-- Aim of the exercise --
Extract from the material below, word for word, every line from the one containing "Given: Select Digital Only subscription" through the one containing "Click the sidebar scroll down arrow", with both of those lines included.

-- Records --
+--

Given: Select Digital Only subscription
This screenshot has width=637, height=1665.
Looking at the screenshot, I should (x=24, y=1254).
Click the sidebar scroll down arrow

+--

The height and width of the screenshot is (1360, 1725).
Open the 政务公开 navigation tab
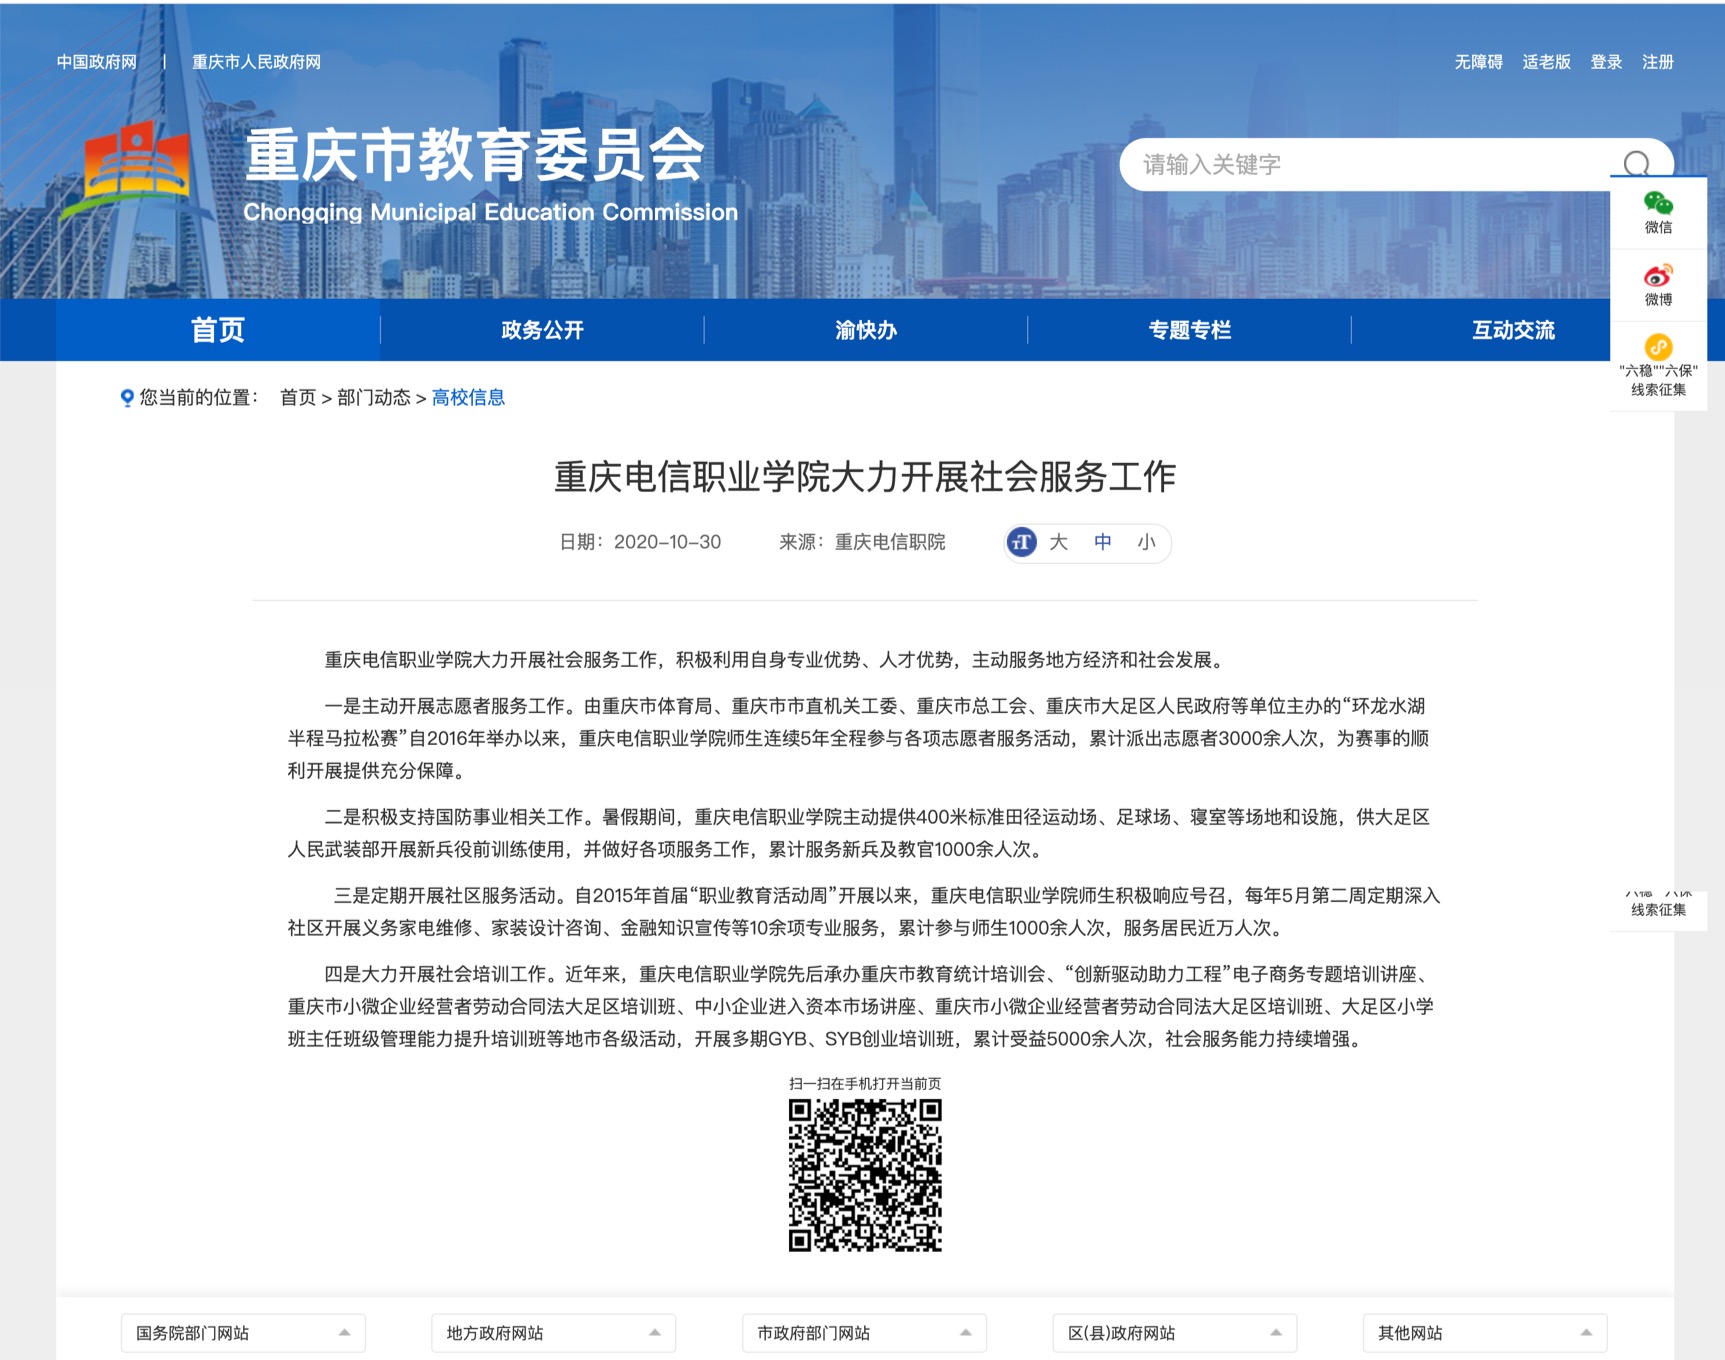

+--

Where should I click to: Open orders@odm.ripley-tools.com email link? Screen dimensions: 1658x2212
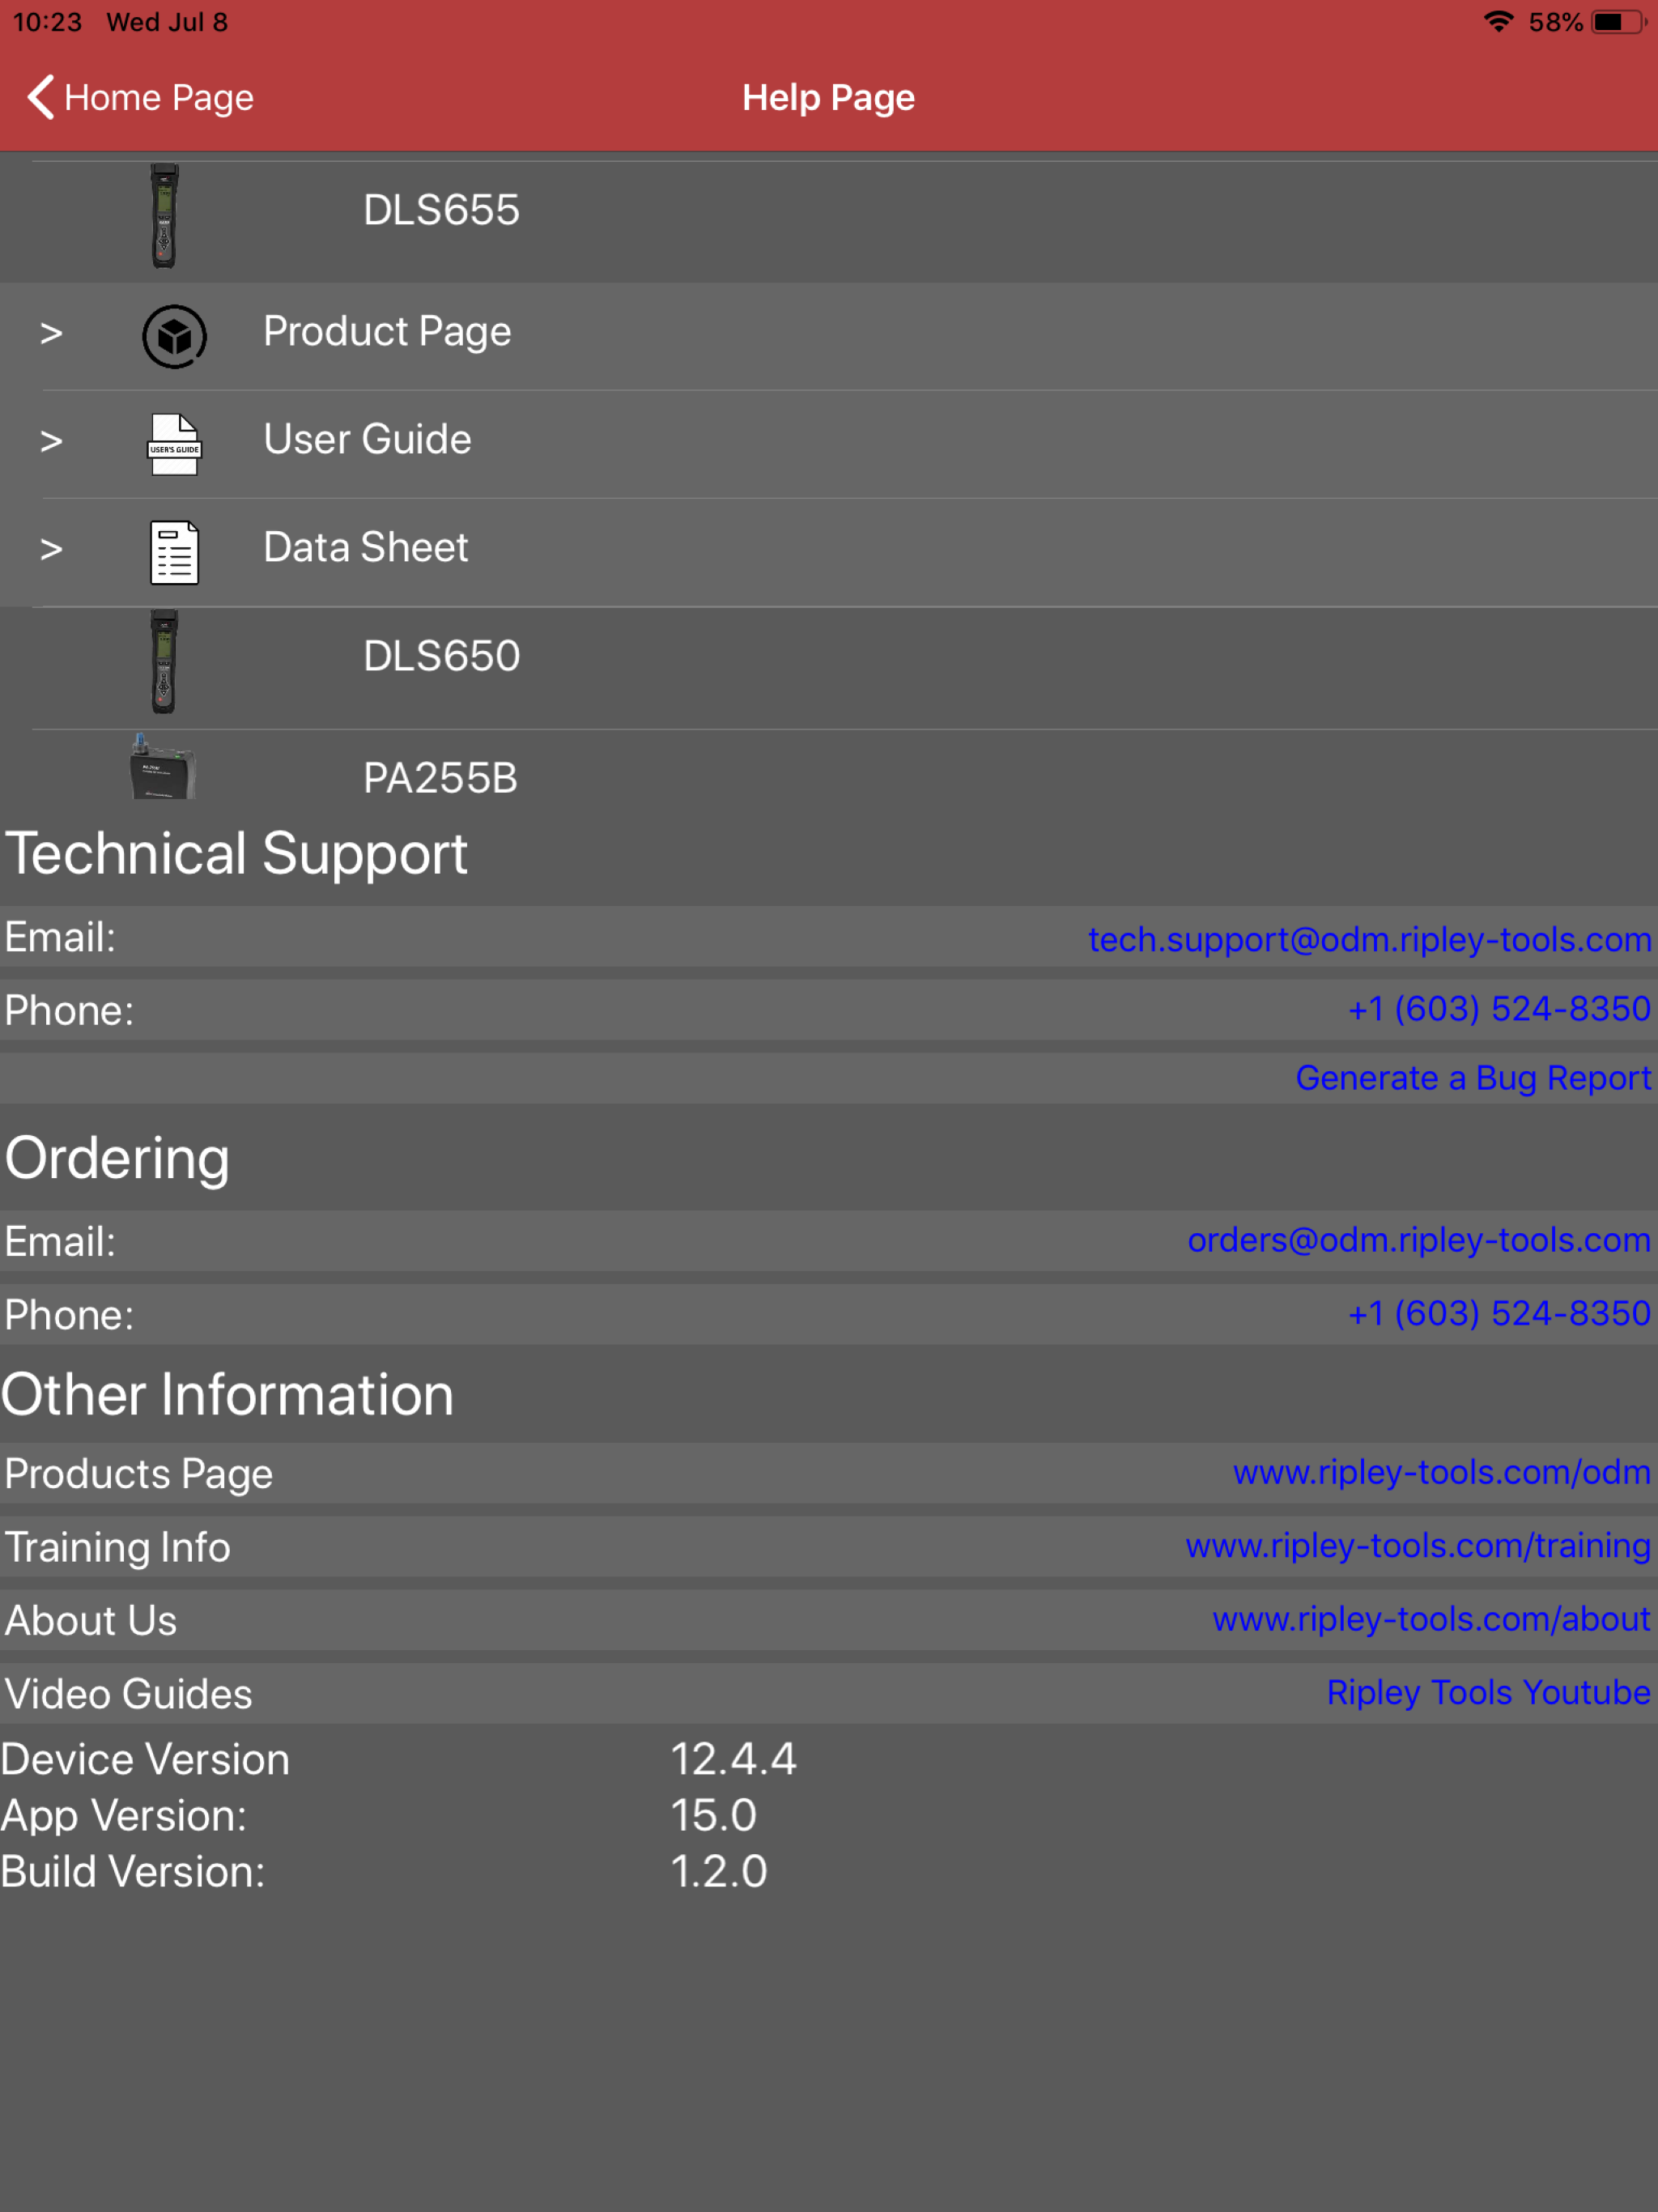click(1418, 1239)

+--

-- Solved problem --
Given: Select Digital Only subscription
This screenshot has width=637, height=1665.
Looking at the screenshot, I should (x=24, y=1254).
Click the sidebar scroll down arrow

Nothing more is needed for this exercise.